* Work to complete:
Without pictures, repeat the lines of the entries from the one containing "Screen dimensions: 613x406" through the last, both ends included, and nothing else.

(Items from a data source)
/---

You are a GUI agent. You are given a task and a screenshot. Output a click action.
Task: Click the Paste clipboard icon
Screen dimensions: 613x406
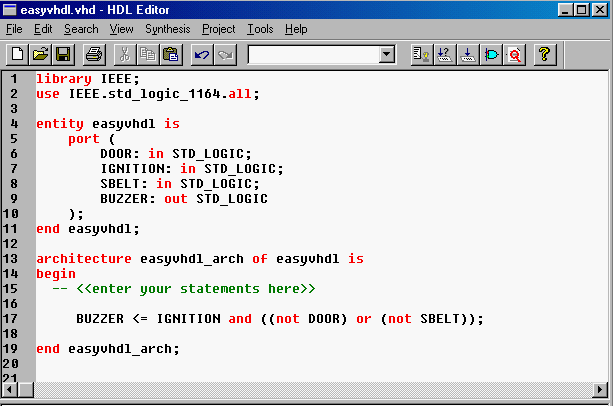[171, 53]
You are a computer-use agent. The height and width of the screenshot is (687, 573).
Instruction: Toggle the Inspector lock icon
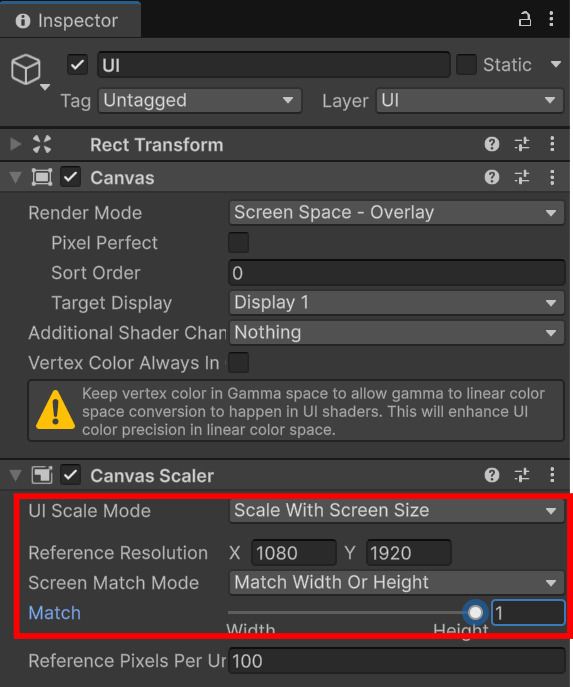524,20
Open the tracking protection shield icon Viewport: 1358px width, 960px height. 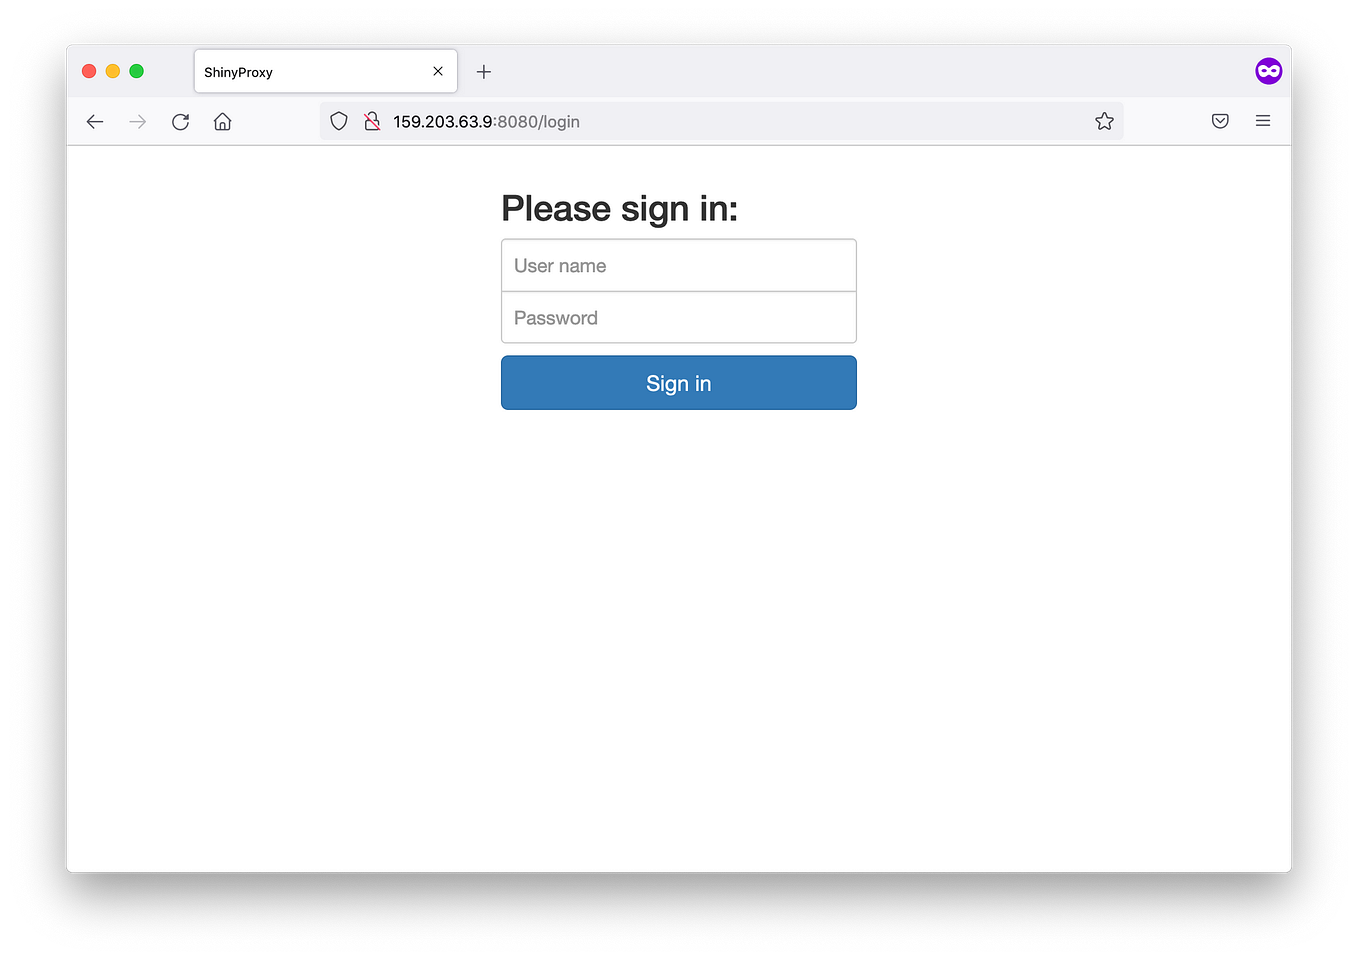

\---

* Answer to this problem:
Screen dimensions: 613x406
[171, 53]
You are a computer-use agent. The height and width of the screenshot is (687, 573).
Instruction: Toggle the Inspector lock icon
524,20
Open the tracking protection shield icon Viewport: 1358px width, 960px height. 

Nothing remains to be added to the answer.